Throughout Ventriloquizzing, Fujiya & Miyagi’s trademark Krautpop sound – think Hot Chip fronted by Damo Suzuki – is tweaked in the most subtle ways possible; as the band themselves would have it on the title track, “we’ve got nothing up our sleeves.” Then again, that’s probably typical F&M understatement, as the band and the external ear of Au Revoir Simone producer Thom Monahan bring a cohesion to the album that last LP Lightbulbs lacked; just check out the deceptively slinky Glitter Band stomp on the otherwise ultraviolent ‘Sixteen Shades of Black and Blue’ or the Scary Monsters-era Bowie pianos that wash over ‘Taiwanese Boots’, a gloriuos diatribe against yuppie café culture. And that’s saying nothing of the propulsive, Suicide-channeling ‘Tinsel and Glitter’, whose measured anti-Brit School rant of a lyric has provided 2011 with what may be its hands-down best opening line: “Sometimes I feel like throwing my hands up in the air. Sometimes I don’t.”

Occasionally, the clever turns of phrase merely cover up a more blatant retread of past material, like the way ‘Cat Got Your Tongue’ merely slows down Transparent Things highlight ‘In One Ear and Out the Other’ to a feline crawl, but the majority of Ventriloquizzing shows off some of the band’s best material yet.
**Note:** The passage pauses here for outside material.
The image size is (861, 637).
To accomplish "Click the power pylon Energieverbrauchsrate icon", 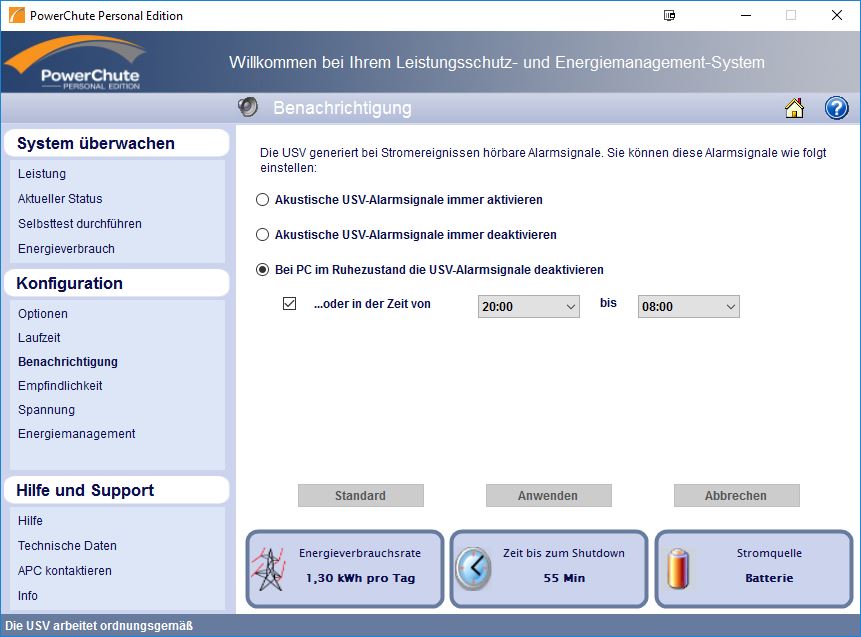I will coord(269,569).
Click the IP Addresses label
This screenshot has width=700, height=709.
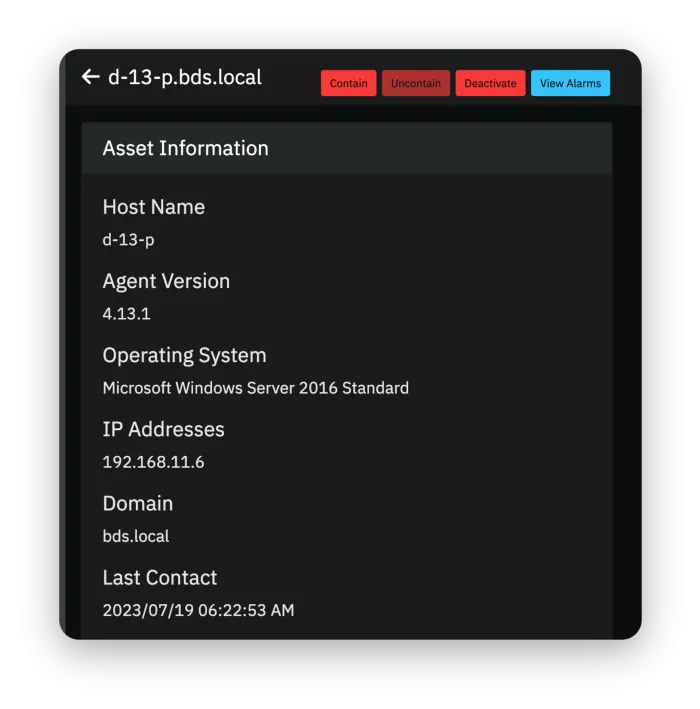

Lead vocalist/whisperist David Best admitted to TLOBF earlier in the month that his favourite track on the record is ‘Minnestrone’, and quite honestly, the man’s got a point; the song’s dark hush sounds like Momus attempting a Talking Heads track, with shivers of top-heavy guitar bursting in and out of life, while the lyrics recall a strange story that has Mark E. Smith rewriting The Master and Margarita, so that its narrator makes a deal with the devil over a thermos flask of soup – as you do. It’s haunting, freaky and above all, funky: exactly the kind of music that Fujiya & Miyagi make better than anyone else. Ventriloquizzing proves yet again that Fujiya & Miyagi are quietly making some of the country’s most interesting and engaging pop music. If nothing else, they’re hardly going to shout about it themselves, so it’s up to people like you and me to spread the word for them. And hey, when you think about it like that, maybe the album title starts to make a little more sense.